* The request: Can you change every "GUI agent" in the entries below to "UI agent" and leave everything else as it stands?

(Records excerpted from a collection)
╔══
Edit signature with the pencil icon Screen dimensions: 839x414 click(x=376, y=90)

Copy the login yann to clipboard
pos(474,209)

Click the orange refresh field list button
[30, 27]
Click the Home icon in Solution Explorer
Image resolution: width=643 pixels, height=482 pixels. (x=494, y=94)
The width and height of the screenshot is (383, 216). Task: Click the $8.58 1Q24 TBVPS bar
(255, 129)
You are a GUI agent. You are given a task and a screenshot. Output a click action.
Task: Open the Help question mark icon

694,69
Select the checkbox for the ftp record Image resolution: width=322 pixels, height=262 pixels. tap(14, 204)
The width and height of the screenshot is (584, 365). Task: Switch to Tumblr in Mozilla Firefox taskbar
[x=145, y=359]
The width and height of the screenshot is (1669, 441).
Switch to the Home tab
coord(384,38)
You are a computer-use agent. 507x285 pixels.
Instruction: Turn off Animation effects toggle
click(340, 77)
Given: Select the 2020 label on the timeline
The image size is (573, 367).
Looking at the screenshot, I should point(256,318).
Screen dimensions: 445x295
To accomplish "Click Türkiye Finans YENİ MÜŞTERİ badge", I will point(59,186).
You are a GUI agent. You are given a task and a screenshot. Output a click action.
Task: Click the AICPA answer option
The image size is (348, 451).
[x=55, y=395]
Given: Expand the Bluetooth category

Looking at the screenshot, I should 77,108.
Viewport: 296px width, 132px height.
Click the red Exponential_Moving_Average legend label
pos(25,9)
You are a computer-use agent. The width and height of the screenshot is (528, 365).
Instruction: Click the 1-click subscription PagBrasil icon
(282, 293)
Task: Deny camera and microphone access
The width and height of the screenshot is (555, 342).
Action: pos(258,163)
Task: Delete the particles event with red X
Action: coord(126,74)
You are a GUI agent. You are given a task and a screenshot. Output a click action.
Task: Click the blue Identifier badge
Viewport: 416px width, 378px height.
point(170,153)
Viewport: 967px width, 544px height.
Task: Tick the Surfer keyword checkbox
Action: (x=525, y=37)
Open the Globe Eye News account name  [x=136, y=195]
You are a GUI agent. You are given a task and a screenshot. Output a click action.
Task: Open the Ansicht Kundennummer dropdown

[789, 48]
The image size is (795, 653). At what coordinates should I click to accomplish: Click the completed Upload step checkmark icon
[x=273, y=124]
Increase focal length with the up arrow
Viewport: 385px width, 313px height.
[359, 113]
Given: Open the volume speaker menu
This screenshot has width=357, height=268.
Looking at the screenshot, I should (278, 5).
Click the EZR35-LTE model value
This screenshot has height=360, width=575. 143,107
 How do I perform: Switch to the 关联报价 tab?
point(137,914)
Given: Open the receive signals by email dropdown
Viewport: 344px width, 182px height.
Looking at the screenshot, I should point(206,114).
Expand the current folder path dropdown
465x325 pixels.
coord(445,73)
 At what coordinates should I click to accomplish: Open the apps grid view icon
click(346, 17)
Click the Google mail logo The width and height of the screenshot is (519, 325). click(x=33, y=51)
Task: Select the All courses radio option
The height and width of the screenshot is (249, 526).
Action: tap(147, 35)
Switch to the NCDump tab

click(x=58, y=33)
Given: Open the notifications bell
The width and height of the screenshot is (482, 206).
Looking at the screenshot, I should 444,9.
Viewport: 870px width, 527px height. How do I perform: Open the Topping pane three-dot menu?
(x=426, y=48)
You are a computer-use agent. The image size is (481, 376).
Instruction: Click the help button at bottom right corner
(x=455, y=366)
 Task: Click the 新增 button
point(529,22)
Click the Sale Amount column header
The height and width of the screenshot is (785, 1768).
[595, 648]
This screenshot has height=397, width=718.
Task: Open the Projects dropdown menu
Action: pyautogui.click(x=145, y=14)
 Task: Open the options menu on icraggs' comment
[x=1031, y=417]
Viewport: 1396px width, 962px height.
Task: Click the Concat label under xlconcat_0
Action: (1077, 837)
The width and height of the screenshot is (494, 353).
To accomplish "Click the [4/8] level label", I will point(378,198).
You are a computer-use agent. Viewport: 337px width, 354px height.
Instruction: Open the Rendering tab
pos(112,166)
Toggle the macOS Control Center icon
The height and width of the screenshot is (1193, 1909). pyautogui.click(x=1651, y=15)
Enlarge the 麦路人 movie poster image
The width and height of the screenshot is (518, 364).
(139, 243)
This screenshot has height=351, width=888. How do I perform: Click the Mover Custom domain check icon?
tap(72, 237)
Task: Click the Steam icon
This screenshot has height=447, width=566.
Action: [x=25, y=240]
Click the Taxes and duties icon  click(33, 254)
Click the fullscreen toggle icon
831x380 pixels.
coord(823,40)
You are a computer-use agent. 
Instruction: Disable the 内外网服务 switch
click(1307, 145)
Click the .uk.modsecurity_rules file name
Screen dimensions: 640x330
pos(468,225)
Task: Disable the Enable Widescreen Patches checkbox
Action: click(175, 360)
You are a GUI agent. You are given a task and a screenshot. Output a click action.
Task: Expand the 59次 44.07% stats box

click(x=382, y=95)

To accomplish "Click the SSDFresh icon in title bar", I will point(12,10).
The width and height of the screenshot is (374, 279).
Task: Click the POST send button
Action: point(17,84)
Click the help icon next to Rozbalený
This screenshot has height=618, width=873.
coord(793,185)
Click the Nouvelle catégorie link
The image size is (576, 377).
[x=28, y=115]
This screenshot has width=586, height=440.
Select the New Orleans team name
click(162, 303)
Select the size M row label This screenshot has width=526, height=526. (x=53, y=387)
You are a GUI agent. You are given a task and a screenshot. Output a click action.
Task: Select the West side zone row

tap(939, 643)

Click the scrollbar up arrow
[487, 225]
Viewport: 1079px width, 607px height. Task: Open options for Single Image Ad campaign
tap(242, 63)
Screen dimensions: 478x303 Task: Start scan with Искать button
╚══
* Reply to the task:
Edit signature with the pencil icon Screen dimensions: 839x414 click(x=376, y=90)

Copy the login yann to clipboard
pos(474,209)

Click the orange refresh field list button
[30, 27]
Click the Home icon in Solution Explorer
Image resolution: width=643 pixels, height=482 pixels. (x=494, y=94)
The width and height of the screenshot is (383, 216). Task: Click the $8.58 1Q24 TBVPS bar
(255, 129)
You are a UI agent. You are given a task and a screenshot. Output a click action.
Task: Open the Help question mark icon

694,69
Select the checkbox for the ftp record Image resolution: width=322 pixels, height=262 pixels. tap(14, 204)
The width and height of the screenshot is (584, 365). Task: Switch to Tumblr in Mozilla Firefox taskbar
[x=145, y=359]
The width and height of the screenshot is (1669, 441).
Switch to the Home tab
coord(384,38)
You are a computer-use agent. 507x285 pixels.
Instruction: Turn off Animation effects toggle
click(340, 77)
Given: Select the 2020 label on the timeline
The image size is (573, 367).
Looking at the screenshot, I should point(256,318).
Screen dimensions: 445x295
To accomplish "Click Türkiye Finans YENİ MÜŞTERİ badge", I will point(59,186).
You are a UI agent. You are given a task and a screenshot. Output a click action.
Task: Click the AICPA answer option
The image size is (348, 451).
[x=55, y=395]
Given: Expand the Bluetooth category

Looking at the screenshot, I should 77,108.
Viewport: 296px width, 132px height.
Click the red Exponential_Moving_Average legend label
pos(25,9)
You are a computer-use agent. The width and height of the screenshot is (528, 365).
Instruction: Click the 1-click subscription PagBrasil icon
(282, 293)
Task: Deny camera and microphone access
The width and height of the screenshot is (555, 342).
Action: pos(258,163)
Task: Delete the particles event with red X
Action: coord(126,74)
You are a UI agent. You are given a task and a screenshot. Output a click action.
Task: Click the blue Identifier badge
Viewport: 416px width, 378px height.
point(170,153)
Viewport: 967px width, 544px height.
Task: Tick the Surfer keyword checkbox
Action: (x=525, y=37)
Open the Globe Eye News account name  [x=136, y=195]
You are a UI agent. You are given a task and a screenshot. Output a click action.
Task: Open the Ansicht Kundennummer dropdown

[789, 48]
The image size is (795, 653). At what coordinates should I click to accomplish: Click the completed Upload step checkmark icon
[x=273, y=124]
Increase focal length with the up arrow
Viewport: 385px width, 313px height.
[359, 113]
Given: Open the volume speaker menu
This screenshot has width=357, height=268.
Looking at the screenshot, I should (278, 5).
Click the EZR35-LTE model value
This screenshot has height=360, width=575. 143,107
 How do I perform: Switch to the 关联报价 tab?
point(137,914)
Given: Open the receive signals by email dropdown
Viewport: 344px width, 182px height.
Looking at the screenshot, I should point(206,114).
Expand the current folder path dropdown
465x325 pixels.
coord(445,73)
 At what coordinates should I click to accomplish: Open the apps grid view icon
click(346, 17)
Click the Google mail logo The width and height of the screenshot is (519, 325). click(x=33, y=51)
Task: Select the All courses radio option
The height and width of the screenshot is (249, 526).
Action: tap(147, 35)
Switch to the NCDump tab

click(x=58, y=33)
Given: Open the notifications bell
The width and height of the screenshot is (482, 206).
Looking at the screenshot, I should 444,9.
Viewport: 870px width, 527px height. How do I perform: Open the Topping pane three-dot menu?
(x=426, y=48)
You are a computer-use agent. The image size is (481, 376).
Instruction: Click the help button at bottom right corner
(x=455, y=366)
 Task: Click the 新增 button
point(529,22)
Click the Sale Amount column header
The height and width of the screenshot is (785, 1768).
[595, 648]
This screenshot has height=397, width=718.
Task: Open the Projects dropdown menu
Action: pyautogui.click(x=145, y=14)
 Task: Open the options menu on icraggs' comment
[x=1031, y=417]
Viewport: 1396px width, 962px height.
Task: Click the Concat label under xlconcat_0
Action: (1077, 837)
The width and height of the screenshot is (494, 353).
To accomplish "Click the [4/8] level label", I will point(378,198).
You are a computer-use agent. Viewport: 337px width, 354px height.
Instruction: Open the Rendering tab
pos(112,166)
Toggle the macOS Control Center icon
The height and width of the screenshot is (1193, 1909). pyautogui.click(x=1651, y=15)
Enlarge the 麦路人 movie poster image
The width and height of the screenshot is (518, 364).
(139, 243)
This screenshot has height=351, width=888. How do I perform: Click the Mover Custom domain check icon?
tap(72, 237)
Task: Click the Steam icon
This screenshot has height=447, width=566.
Action: [x=25, y=240]
Click the Taxes and duties icon  click(33, 254)
Click the fullscreen toggle icon
831x380 pixels.
coord(823,40)
You are a computer-use agent. 
Instruction: Disable the 内外网服务 switch
click(1307, 145)
Click the .uk.modsecurity_rules file name
Screen dimensions: 640x330
pos(468,225)
Task: Disable the Enable Widescreen Patches checkbox
Action: click(175, 360)
You are a UI agent. You are given a task and a screenshot. Output a click action.
Task: Expand the 59次 44.07% stats box

click(x=382, y=95)

To accomplish "Click the SSDFresh icon in title bar", I will point(12,10).
The width and height of the screenshot is (374, 279).
Task: Click the POST send button
Action: point(17,84)
Click the help icon next to Rozbalený
This screenshot has height=618, width=873.
coord(793,185)
Click the Nouvelle catégorie link
The image size is (576, 377).
[x=28, y=115]
This screenshot has width=586, height=440.
Select the New Orleans team name
click(162, 303)
Select the size M row label This screenshot has width=526, height=526. (x=53, y=387)
You are a UI agent. You are given a task and a screenshot. Output a click action.
Task: Select the West side zone row

tap(939, 643)

Click the scrollbar up arrow
[487, 225]
Viewport: 1079px width, 607px height. Task: Open options for Single Image Ad campaign
tap(242, 63)
Screen dimensions: 478x303 Task: Start scan with Искать button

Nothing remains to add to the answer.